7. The system as claimed in claim 6, wherein the second machine learning model is trained on historical transaction success rates and transaction system response times to determine the probability of transaction success for each available transaction system, wherein the second machine learning model applies a random forest classifier that
assigns probability weights to each transaction system based on its past success rate, network latency, and error rate;
performs feature selection using recursive feature elimination (RFE) to improve classification accuracy; and
continuously updates its probability scores using an adaptive feedback loop that incorporates recent transaction outcomes.
8. The system as claimed in claim 6, wherein the probability of transaction success is refined by
determining a time-decay weighted average of past transaction success rates to give higher importance to recent transactions;
incorporating event-based features such as transaction volume spikes and system load fluctuations; and
dynamically adjusting the decision threshold for classification based on real-time network congestion levels.
9. The system as claimed in claim 1, wherein the probability of transaction success is determined based on (i) time-window-based features that track transaction success patterns over predefined intervals, (ii) event-based features that analyze success trends over a specific number of recent transactions; and (iii) overall system performance indicators that capture long-term reliability trends of each transaction system.

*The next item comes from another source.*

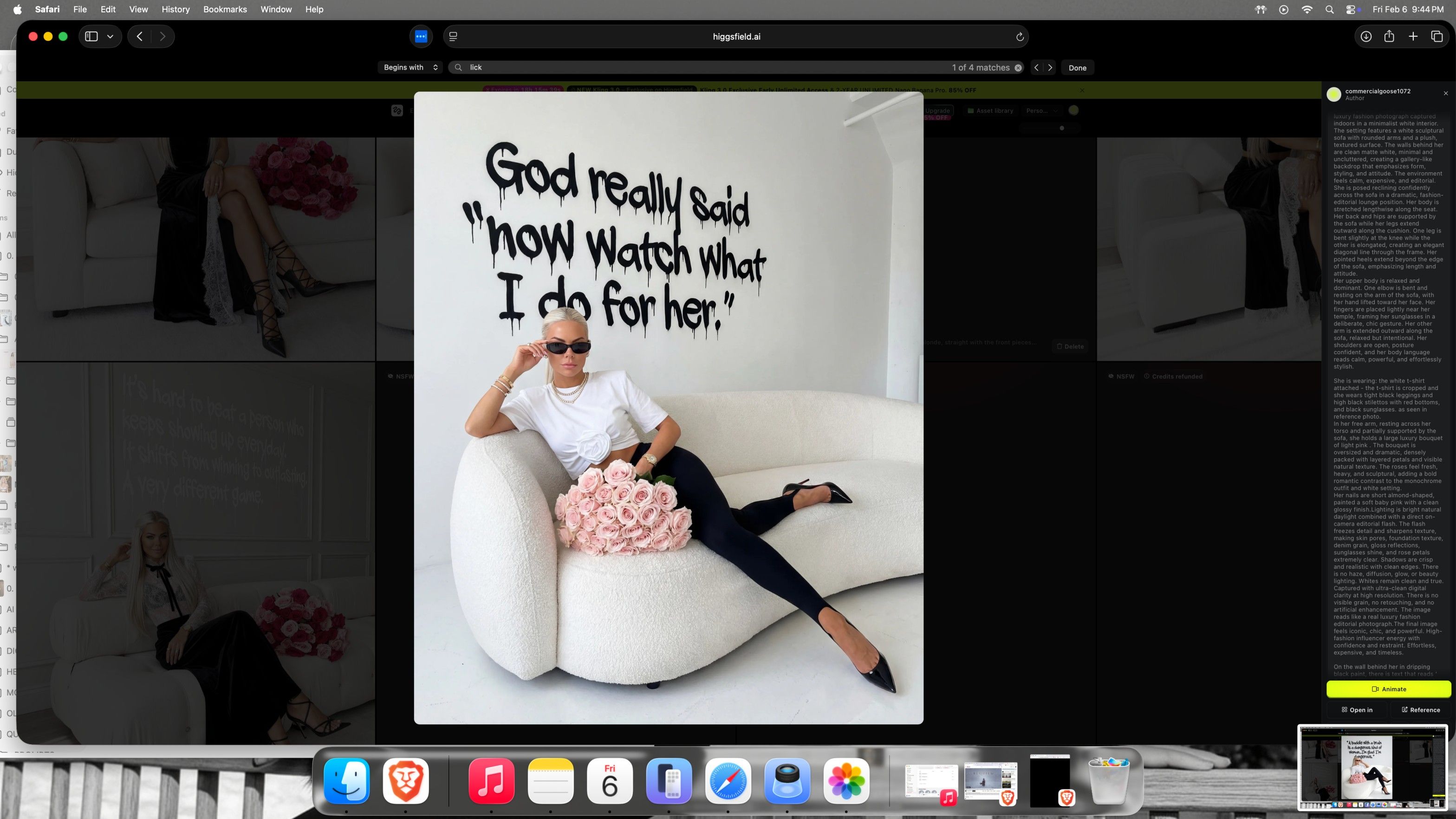Image resolution: width=1456 pixels, height=819 pixels.
Task: Click the blue extension icon beside address bar
Action: 421,36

10. A method for dynamically routing a transaction in a digital payment system to mitigate transaction failures due to system downtime and overcapacity using a system, wherein the method comprises:
retrieving, using a processor of the system, real-time performance data of a plurality of transaction systems when a request for transaction is received from a user device, wherein the transaction request comprises transaction metadata associated with the plurality of transaction systems, wherein the performance data comprises dynamically updated features comprising at least one of (i) time-window-based features, (ii) event-based features, or (iii) transaction success metrics of the plurality of transaction systems;
predicting, using the processor, a downtime of each of the plurality of transaction systems by executing a first trained machine learning model that analyses at least one of (i) past transaction failure rates, (ii) transaction system response latency, or (iii) scheduled maintenance events of each of the plurality of transaction systems, to exclude unreliable transaction systems;
characterized in that, determining, using the processor, a probability of transaction success for each of the plurality of transaction systems that are available by executing a second trained machine learning model that dynamically updates a weight for the features of the plurality of transaction systems based on real-time transaction outcomes; and
selecting, using the processor, an optimal transaction system by prioritizing the plurality of transaction systems based on the predicted transaction success probability and determining a top ranked transaction system as the optimal transaction system and enables the user to route the transaction through the selected optimal transaction system, wherein the processor continuously update the performance data of the plurality of transaction systems using an adaptive feedback loop by
detecting transaction success or failure events in real-time;
applying an adaptive decay-rate technique to refine the second machine learning model that assigns weights to the features based on recent transaction outcomes to ensure real-time system condition reflection; and
dynamically modifying the second machine learning model parameters dynamically to enhance subsequent transaction success predictions.